[Task data — start]
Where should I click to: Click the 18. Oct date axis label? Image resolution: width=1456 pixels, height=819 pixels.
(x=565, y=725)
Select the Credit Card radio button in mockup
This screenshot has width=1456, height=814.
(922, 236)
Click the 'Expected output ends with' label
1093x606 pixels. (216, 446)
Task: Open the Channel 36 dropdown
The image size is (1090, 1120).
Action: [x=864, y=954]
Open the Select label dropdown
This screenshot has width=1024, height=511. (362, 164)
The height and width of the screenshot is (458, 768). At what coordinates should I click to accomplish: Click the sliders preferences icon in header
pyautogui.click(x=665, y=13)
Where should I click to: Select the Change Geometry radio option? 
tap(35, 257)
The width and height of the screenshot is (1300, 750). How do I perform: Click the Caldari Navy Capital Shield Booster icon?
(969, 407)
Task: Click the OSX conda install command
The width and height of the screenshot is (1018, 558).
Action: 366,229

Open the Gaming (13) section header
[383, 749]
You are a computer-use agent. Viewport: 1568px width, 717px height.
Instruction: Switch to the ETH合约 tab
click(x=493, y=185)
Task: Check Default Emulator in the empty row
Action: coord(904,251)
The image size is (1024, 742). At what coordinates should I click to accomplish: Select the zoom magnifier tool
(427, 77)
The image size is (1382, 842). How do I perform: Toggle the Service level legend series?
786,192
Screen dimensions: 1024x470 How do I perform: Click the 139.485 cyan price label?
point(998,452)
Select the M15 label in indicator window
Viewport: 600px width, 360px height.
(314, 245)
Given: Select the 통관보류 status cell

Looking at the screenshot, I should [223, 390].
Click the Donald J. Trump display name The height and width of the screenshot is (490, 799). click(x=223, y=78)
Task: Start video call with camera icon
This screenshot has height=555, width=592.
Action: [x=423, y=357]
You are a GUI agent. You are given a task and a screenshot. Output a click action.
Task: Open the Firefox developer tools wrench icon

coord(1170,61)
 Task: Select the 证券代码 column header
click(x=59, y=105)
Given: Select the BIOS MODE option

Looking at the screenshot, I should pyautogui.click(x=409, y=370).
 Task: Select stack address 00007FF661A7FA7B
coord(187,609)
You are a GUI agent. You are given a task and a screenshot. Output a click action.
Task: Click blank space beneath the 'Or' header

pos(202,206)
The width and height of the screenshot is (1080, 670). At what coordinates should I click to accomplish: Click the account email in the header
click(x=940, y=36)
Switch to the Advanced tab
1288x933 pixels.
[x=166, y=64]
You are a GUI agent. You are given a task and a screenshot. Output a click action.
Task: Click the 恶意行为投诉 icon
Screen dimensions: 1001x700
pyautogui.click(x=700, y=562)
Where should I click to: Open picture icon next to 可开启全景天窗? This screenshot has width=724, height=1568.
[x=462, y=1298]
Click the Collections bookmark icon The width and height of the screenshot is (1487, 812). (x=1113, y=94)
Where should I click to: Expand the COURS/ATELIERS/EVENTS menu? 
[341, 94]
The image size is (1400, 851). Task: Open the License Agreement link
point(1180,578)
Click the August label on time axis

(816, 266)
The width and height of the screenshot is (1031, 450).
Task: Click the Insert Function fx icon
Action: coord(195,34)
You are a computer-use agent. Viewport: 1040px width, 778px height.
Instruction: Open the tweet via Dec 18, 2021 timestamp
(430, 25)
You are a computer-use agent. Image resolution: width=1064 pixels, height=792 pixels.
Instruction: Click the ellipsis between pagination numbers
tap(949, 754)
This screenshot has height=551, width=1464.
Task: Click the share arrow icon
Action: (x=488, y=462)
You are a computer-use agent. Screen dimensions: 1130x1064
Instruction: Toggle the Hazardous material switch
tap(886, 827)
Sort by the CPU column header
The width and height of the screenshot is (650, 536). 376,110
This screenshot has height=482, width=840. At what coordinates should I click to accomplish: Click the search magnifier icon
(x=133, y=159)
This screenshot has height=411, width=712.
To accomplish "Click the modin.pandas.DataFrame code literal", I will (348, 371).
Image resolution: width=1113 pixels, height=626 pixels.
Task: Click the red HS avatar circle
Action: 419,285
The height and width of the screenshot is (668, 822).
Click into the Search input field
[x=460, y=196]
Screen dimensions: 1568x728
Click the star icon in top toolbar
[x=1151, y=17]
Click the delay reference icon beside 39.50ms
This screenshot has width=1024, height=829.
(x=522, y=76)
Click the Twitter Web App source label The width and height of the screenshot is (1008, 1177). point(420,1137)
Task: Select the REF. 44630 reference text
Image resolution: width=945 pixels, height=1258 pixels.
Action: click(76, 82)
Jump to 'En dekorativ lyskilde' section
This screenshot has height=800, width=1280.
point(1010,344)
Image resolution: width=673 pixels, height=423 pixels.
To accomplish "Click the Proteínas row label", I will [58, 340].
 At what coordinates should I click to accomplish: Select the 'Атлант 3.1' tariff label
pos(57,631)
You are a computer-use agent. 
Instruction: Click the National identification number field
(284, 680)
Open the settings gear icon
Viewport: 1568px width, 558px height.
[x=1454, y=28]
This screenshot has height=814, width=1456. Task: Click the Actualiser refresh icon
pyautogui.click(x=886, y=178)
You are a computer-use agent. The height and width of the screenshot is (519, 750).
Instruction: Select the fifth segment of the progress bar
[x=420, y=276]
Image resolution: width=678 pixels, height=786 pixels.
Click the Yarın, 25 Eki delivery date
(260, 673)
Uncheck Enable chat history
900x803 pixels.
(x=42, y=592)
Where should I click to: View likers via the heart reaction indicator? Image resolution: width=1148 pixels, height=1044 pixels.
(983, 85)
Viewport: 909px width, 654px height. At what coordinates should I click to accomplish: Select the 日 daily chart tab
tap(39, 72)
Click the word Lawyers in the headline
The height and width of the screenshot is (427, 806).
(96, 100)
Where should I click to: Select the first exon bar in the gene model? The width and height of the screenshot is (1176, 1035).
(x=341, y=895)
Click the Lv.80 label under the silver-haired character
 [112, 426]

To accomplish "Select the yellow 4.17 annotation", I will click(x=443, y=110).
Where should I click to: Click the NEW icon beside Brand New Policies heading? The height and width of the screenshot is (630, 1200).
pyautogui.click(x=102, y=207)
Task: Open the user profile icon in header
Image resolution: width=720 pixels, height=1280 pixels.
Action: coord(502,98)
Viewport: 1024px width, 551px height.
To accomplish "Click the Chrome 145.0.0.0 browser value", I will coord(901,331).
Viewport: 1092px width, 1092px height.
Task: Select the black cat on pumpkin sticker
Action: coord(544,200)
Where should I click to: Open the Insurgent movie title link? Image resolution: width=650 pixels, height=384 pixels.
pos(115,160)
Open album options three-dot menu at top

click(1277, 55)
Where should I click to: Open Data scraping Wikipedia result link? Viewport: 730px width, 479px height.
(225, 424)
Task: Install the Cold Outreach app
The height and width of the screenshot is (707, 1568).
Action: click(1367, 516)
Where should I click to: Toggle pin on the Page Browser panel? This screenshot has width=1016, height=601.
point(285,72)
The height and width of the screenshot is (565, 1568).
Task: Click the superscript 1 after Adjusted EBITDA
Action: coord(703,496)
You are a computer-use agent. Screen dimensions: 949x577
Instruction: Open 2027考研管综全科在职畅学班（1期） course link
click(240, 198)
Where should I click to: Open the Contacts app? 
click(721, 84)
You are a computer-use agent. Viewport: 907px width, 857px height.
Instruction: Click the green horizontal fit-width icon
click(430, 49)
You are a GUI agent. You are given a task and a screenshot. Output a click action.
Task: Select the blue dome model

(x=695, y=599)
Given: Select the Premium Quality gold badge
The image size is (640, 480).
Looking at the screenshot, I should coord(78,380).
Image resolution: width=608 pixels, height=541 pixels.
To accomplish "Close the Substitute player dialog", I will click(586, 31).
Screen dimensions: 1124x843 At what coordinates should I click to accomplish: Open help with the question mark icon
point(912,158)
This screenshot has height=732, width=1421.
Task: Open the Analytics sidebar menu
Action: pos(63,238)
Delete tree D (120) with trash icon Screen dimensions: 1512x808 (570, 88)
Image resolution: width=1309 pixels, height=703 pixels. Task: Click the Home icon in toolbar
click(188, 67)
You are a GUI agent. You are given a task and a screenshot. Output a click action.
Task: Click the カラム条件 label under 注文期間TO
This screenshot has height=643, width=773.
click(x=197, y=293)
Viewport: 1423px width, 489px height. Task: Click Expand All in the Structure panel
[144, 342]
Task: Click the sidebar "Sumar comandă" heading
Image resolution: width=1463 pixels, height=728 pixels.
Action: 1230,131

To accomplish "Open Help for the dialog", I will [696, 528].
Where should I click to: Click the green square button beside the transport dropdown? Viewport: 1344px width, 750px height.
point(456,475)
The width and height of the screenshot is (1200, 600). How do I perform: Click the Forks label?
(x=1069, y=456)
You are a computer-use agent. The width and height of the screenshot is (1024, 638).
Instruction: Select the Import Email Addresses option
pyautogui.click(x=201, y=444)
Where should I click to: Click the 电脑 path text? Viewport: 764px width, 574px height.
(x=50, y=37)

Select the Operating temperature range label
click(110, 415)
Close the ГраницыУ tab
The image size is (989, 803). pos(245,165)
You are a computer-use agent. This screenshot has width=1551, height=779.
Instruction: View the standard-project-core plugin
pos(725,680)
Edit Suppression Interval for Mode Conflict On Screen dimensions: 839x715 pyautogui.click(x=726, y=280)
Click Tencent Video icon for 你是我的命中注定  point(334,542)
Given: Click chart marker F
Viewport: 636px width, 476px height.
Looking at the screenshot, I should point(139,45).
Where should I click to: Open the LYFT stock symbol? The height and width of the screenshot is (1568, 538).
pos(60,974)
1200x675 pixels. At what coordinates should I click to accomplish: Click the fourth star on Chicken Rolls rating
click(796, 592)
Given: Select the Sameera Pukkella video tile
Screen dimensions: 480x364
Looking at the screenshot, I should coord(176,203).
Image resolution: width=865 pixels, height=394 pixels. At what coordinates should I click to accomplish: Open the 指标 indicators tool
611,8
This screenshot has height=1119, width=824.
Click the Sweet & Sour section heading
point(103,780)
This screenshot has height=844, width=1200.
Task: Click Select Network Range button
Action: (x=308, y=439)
[Task data — finish]
* **Exercise requirements**: Taking the records from the top, repeat each line exactly until you have repeated the line that contains "Task: Open the Channel 36 dropdown".

* **Problem solution**:
Where should I click to: Click the 18. Oct date axis label? Image resolution: width=1456 pixels, height=819 pixels.
(x=565, y=725)
Select the Credit Card radio button in mockup
This screenshot has width=1456, height=814.
(922, 236)
Click the 'Expected output ends with' label
1093x606 pixels. (216, 446)
Task: Open the Channel 36 dropdown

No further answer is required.